Communication and information theory are the theories of modern digital communication systems, where "digital" means that we are transmitting information as symbols from a finite alphabet. Although physical signals are continuous waveforms in time, the principles of communication theory, allows us to consider the continuous waveforms we are transmitting and receiving over a noisy and interfering communication channel as a digital system, randomly perturbing the information that we are transmitting.

The translation of physically transmitted and received electrical signals into an equivalent digital system, transmitting and receiving digital numbers represents the very heart of communication theory. This, in turn, allows for advanced signal processing techniques to be applied in transmitters and receivers, leading to the design of increasingly more efficient digital communication systems, closer and closer to fundamental limits.
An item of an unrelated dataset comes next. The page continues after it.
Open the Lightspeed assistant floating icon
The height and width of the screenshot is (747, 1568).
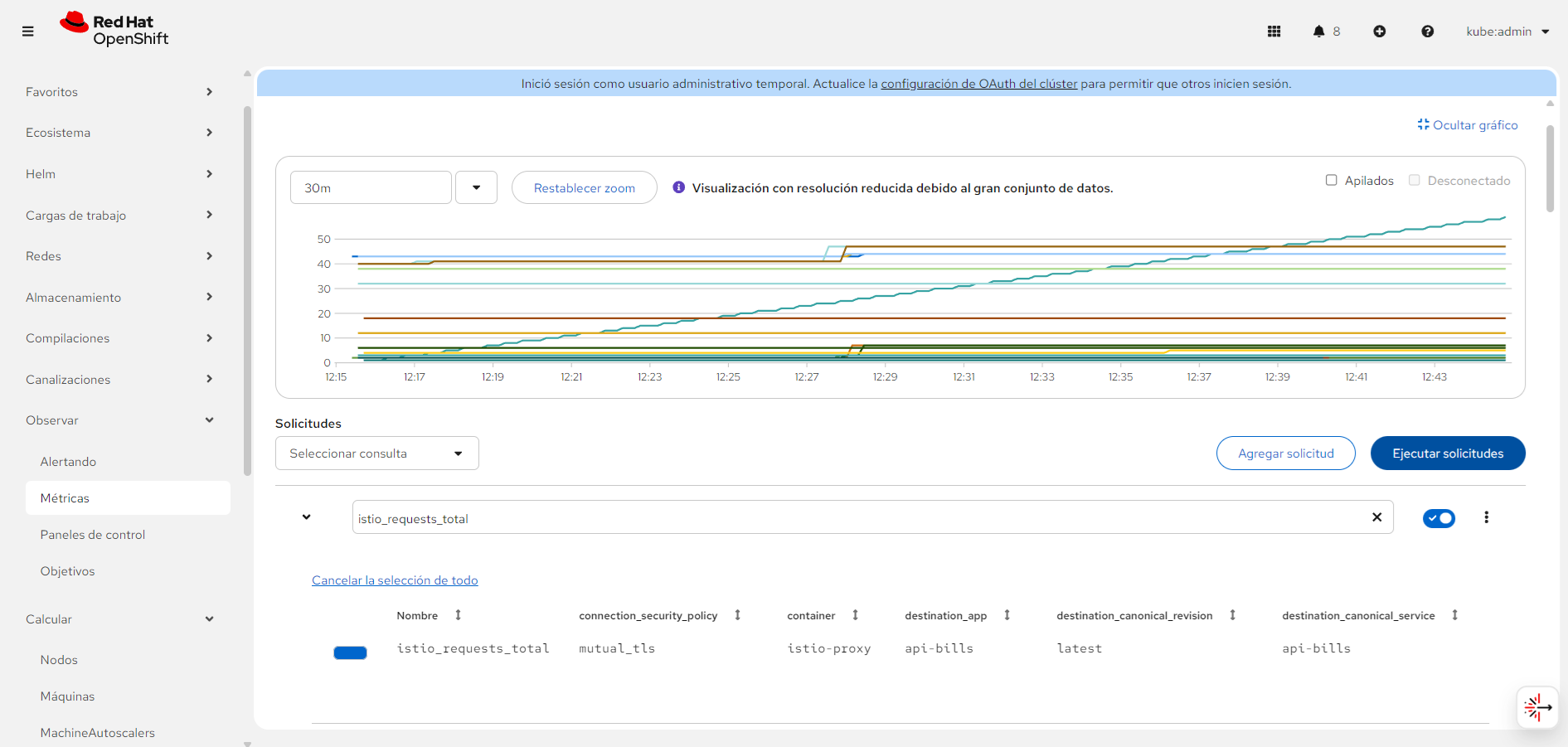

It is remarkable that the earliest form of electrical communication, namely telegraphy developed by Samuel Morse in 1837, was a digital communication system. Although Morse was responsible for the development of the first electrical digital communication system, the beginnings of what we now regard as modern digital communications stem from the work of Nyquist in 1924.

The current paradigm for digital communications networks is to separate the various functions of the network. However information theory indicates that a more coordinated system design may be more efficient. This means that joint design of multiple functionalities across multiple layers in the communication protocol stack, with corresponding joint receiver processing may lead to more efficient communications networks. The problem is that joint processing in many cases leads to a prohibiting level of processing complexity. A key challenge is to find processing strategies that approach optimal performance, but has an implementable level of complexity. The iterative paradigm applied in turbo coding may be a way forward.

Another key challenge is introduced by the development of turbo coding. Now it is possible to communicate close to fundamental limits, leading to very power-efficient communication. In popular terms, we can now in principle build decoders that can communicate at signal levels which are virtually below the inherent noise level in the receiver electronics. Communicating at such low signal-to-noise levels makes it a very difficult challenge to synchronize and estimate channel parameters necessary for the signal processing required prior to decoding.